As I posted before the game some time earlier this week, I expected the Scot forwards would dominate as the second row is far superior to the Wallabies, and I'd suggest that even the addition of a single Coleman figure would not change the fact that whoever has partnered him has been for most of the year, who ever it has been, largely a passenger. That is not to say the loss of him in the second row was not brutally exposed. I also thought the backrow as for most of this year is grossly underwhelming in actual power in contact, as opposed to work rate which doesn't actually measure anything about effectiveness. McMahon has some brilliant moments of ball in hand contact work but some fairly ineffectual moments as well, the same in defence. That said he is the only one that has actual in tight power in contact, Hanigan up to this point showed zero, plenty of workrate, lots, huge workrate, no effect, McCalman, slightly better, but as in every other test he has played against top opposition pretty much the same as Hanigan. Hooper massive workrate, tops the tackle count, metres run and most penalties and yellow cards. Am I surprised that they were totally outplayed by Scotland, who have as I said a very good pack, no, it was predictable when selecting such an unbalanced side with no real go forward. and one of the best tight ball runners in the side sitting on the bench in TPN. The pack also totally lacked any ability to combat the mauling of the Scots who I think successively drove for about 50M in this game (total).
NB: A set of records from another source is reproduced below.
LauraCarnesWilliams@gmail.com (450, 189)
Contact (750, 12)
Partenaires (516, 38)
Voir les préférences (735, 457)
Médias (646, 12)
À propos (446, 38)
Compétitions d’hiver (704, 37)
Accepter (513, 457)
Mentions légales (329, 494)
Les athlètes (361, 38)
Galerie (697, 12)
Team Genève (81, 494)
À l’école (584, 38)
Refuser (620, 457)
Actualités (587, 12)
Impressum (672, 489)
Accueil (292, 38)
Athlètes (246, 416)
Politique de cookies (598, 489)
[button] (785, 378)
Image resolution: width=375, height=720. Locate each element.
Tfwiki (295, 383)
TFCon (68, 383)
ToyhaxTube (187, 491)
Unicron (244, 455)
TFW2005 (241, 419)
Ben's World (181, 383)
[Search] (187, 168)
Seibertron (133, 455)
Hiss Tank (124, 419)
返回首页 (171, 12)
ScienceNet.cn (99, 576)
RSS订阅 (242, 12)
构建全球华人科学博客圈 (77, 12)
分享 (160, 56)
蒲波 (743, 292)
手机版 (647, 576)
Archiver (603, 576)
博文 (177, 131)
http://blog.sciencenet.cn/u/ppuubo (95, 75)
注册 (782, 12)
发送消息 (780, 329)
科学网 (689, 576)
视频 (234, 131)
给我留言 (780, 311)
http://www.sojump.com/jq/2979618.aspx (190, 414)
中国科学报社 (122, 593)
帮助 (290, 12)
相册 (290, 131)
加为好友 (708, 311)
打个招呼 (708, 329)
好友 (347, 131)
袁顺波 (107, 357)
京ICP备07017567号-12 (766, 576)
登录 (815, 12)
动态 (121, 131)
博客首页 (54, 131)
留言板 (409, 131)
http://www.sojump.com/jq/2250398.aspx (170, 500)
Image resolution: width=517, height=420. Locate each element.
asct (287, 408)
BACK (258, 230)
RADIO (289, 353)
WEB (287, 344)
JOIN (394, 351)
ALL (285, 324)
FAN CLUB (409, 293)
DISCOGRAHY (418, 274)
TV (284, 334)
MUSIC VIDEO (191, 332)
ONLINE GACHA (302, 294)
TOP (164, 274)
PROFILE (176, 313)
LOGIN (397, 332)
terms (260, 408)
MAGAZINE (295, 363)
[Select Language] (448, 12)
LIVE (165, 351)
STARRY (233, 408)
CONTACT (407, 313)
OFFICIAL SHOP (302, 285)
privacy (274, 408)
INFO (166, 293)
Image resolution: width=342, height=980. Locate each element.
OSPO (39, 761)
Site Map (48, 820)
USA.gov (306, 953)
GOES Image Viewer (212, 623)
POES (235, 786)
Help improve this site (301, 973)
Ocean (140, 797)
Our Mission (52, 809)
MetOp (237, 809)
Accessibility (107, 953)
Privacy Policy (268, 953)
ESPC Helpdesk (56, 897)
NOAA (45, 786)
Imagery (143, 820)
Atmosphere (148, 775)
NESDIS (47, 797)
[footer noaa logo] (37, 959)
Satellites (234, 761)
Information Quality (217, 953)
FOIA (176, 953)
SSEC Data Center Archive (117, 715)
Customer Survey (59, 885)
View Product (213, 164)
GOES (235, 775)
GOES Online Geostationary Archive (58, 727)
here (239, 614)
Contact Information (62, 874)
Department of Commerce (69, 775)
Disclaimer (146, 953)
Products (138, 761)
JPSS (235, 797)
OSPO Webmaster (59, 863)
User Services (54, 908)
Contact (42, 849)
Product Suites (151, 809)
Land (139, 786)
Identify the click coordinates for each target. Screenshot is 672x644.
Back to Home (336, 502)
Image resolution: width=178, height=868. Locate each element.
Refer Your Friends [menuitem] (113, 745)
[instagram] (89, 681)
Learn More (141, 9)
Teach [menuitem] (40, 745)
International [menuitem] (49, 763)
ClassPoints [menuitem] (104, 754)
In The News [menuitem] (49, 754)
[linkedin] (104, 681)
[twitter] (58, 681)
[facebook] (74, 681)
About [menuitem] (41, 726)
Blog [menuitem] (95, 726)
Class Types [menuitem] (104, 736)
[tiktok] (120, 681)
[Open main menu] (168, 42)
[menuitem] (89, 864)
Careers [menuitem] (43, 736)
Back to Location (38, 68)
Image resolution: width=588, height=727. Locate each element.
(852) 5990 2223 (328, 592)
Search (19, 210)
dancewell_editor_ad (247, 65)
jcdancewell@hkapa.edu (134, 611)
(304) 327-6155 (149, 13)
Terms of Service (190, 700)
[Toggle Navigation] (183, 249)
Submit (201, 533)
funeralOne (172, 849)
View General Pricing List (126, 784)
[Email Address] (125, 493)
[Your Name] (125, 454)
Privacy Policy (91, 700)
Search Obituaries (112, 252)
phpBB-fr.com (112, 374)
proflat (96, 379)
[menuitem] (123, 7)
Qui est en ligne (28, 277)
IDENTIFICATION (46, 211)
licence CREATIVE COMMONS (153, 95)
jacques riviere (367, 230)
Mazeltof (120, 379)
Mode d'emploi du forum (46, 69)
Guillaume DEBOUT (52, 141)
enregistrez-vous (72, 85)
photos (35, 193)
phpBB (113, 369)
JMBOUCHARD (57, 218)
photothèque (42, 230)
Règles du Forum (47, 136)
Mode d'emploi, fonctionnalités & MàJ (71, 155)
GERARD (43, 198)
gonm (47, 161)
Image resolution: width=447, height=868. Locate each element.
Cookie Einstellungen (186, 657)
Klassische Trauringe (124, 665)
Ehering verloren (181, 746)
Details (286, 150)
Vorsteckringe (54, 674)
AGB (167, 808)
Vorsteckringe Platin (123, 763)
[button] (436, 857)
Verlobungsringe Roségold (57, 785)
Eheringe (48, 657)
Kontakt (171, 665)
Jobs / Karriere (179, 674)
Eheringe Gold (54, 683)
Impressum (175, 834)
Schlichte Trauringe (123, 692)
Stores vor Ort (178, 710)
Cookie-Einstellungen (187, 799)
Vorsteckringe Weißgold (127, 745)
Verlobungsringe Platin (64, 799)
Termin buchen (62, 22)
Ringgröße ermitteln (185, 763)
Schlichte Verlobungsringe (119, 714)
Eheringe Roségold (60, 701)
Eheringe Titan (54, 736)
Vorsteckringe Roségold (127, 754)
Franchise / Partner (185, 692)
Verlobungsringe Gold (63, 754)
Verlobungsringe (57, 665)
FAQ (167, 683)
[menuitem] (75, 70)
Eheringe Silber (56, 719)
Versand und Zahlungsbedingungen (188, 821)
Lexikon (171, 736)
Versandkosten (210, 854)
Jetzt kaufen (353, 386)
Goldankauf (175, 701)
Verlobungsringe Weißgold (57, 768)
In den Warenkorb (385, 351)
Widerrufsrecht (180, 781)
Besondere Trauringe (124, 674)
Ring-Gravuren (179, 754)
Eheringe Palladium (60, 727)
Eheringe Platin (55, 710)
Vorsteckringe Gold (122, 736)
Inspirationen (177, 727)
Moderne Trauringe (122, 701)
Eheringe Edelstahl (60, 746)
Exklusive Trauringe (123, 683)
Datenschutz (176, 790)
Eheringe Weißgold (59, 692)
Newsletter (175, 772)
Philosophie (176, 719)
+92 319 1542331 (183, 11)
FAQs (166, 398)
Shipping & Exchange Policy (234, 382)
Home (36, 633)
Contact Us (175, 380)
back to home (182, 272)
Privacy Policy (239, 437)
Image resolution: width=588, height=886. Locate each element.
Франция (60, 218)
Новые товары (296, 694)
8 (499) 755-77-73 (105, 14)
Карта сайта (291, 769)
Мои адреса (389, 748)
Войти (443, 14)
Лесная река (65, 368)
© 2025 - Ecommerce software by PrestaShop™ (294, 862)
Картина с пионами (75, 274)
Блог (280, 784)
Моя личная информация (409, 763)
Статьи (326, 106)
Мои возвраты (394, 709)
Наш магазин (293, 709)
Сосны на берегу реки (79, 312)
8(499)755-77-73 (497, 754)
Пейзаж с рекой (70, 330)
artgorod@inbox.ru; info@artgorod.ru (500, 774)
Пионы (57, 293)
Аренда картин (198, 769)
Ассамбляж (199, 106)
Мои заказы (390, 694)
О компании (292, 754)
Now even before the obvious excuse of the Red card to Kepu the Wallabies were struggling with the other point I mentioned through the week, the defensive structure. It doesn't matter who is selected in the side or where players are positioned, the line itself, the structure is so poor that all that is needed to generate an overlap is to go wide one way then swing back quickly cutting the midfield entirely and the Scots had innumerable overlaps, easily generated without even needing significant forward momentum at the first phase. They certainly didn't need multiple phases to catch the structure out. Some poor handling which the Scots didn't display against the ABs saved the Wallabies from a worse scoreline.
Kepu was slightly unlikely in his contact with the Scotish 7 in that the Scot was on his way down when Kepu came in, but slightly unlucky is as generous as I can be, it was reckless and even on first real time viewing I called it a red.
The Wallabies as they were against England will say they were in this and point to three tries and near parity on the scoreboard to near the end, they can kid themselves. They were never really in the game, they were outclassed totally, and the biggest part still comes back to my second point about defensive structure. From the Tahs to the Wallabies Grey's defensive work(structure and actual team execution of the plan) has been terrible since 2016. That's two sides with terrible outcomes. There is nowhere to hide from that.